Quando il Presidente USA Trump ha messo al bando Huawei, inserendola nella blacklist, ha provocato l’escalation che sta raggiungendo il suo culmine in queste ore. Reuters riporta che Alphabet, la capofila di Google, ha sospeso ogni business di trasferimento di tecnologia con Huawei, tranne quelli coperti da licenza Open Source. Significa che il colosso tecnologico cinese perde l’accesso agli aggiornamenti di Google Android (il sistema operativo che gira sui dispositivi targati Huawei): i futuri smartphone del gigante – che ha superato Apple nelle vendite -, finito nel mirino di Trump, non potranno più aprire il Google Play Store (per scaricare ed aggiornare le apps), la posta elettronica Gmail, le mappe, l’assistente digitale e le applicazioni di YouTube.
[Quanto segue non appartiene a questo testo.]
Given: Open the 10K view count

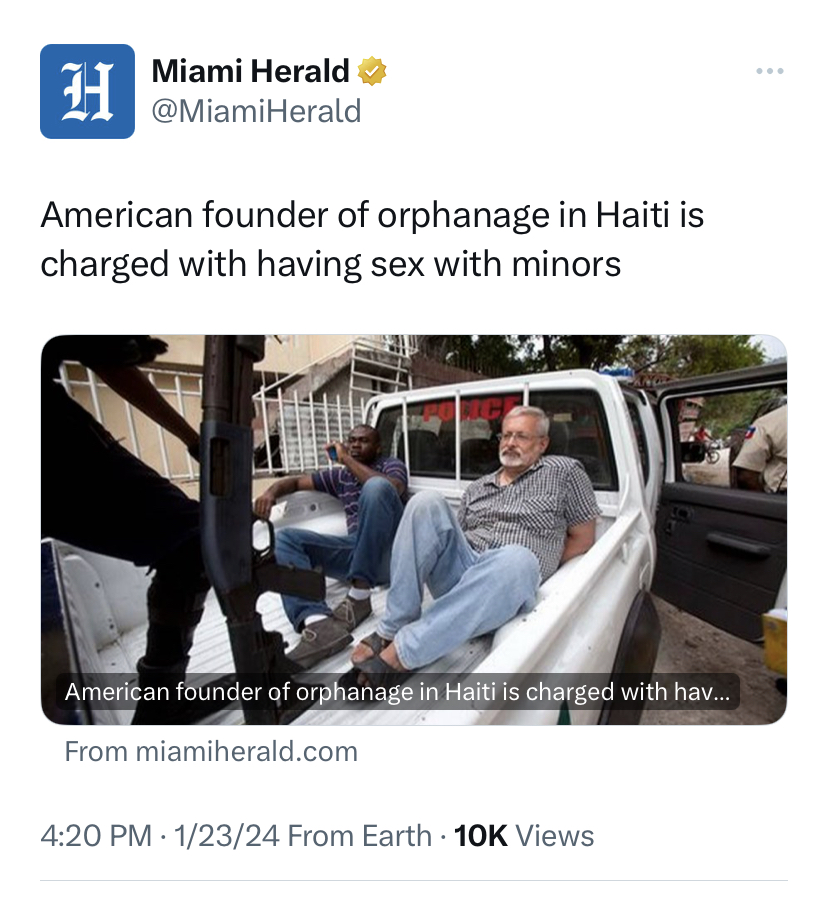Looking at the screenshot, I should tap(481, 836).
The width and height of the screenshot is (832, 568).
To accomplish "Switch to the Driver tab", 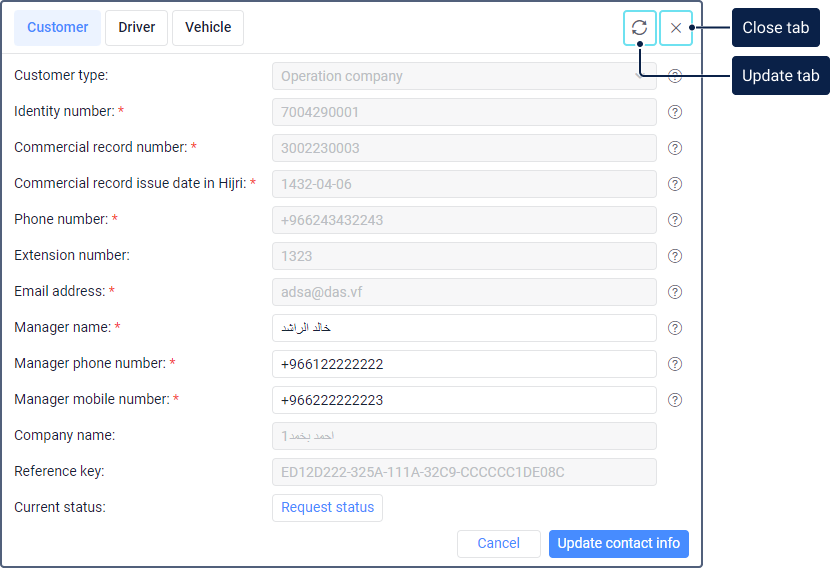I will pos(137,28).
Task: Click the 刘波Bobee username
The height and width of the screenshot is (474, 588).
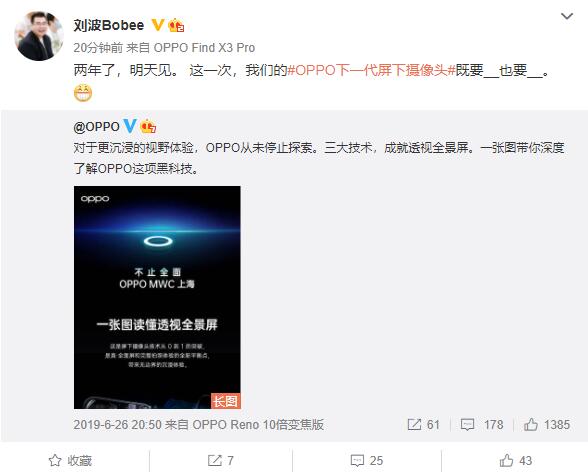Action: 109,25
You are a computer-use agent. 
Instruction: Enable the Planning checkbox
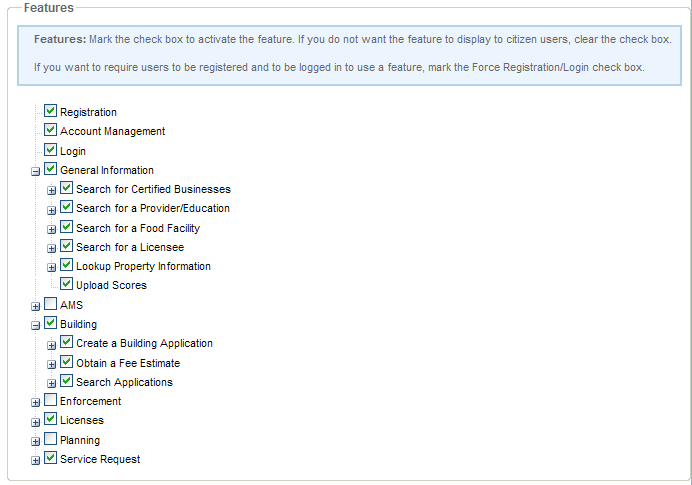point(51,439)
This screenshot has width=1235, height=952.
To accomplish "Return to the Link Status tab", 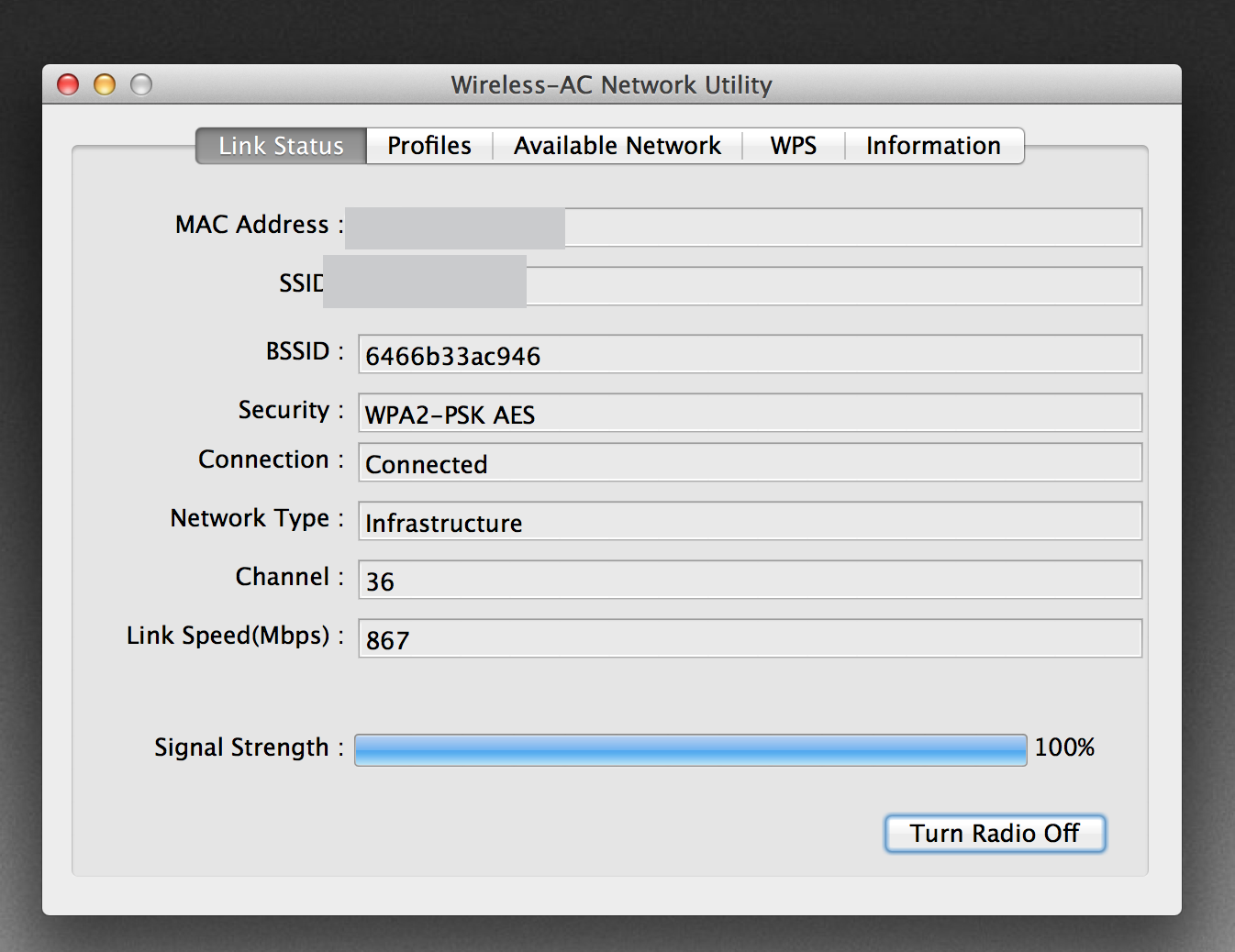I will coord(280,145).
La galassia Google finirà fuori dal radar di Huawei. L’impatto delle minacce di Trump colpisce con furia la supply chain dei colossi hi-tech: non solo Google, ma anche Qualcomm, Intel (ma sono in declino i titoli delle europee Infineon e STM…) chiudono i ponti con Huawei, finita nella blacklist dell’amministrazione statunitense.
Quando Google lancerà la nuova versione di Android, essa potrebbe non essere già disponibile per i dispositivi cinesi. Reuters spiega che saranno accessibili invece, per i device esistenti, Google Play e le protezioni di sicurezza di Google Play Protect. Ma i prossimi smartphone Huawei non potranno aprire le apps di YouTube e Google Maps, tanto per fare un esempio di due fra le applicazioni più popolari in ambito consumer.
Lo chief executive del colosso asiatico Ren Zhengfei, la cui figlia, la dirigente Meng Wanzhou, è agli arresti domiciliari in Canada, per la presunta violazione delle sanzioni americane all’Iran (ma Washington cerca di ottenerne l’estradizione negli USA), ha dichiarato ai media giapponesi che la sua azienda si stava già attrezzando in vista di questa eventualità: la sospensione non lo coglie affatto impreparato. Ma il duro colpo non passa inosservato, e arriva dopo la pesante campagna di Trump contro i rischi di cyber-sorveglianza cinese, i pericoli legati al 5G, tutte accuse rigettate con sdegno da Huawei, ma che hanno messo in allarme tutte le cancellerie occidentali.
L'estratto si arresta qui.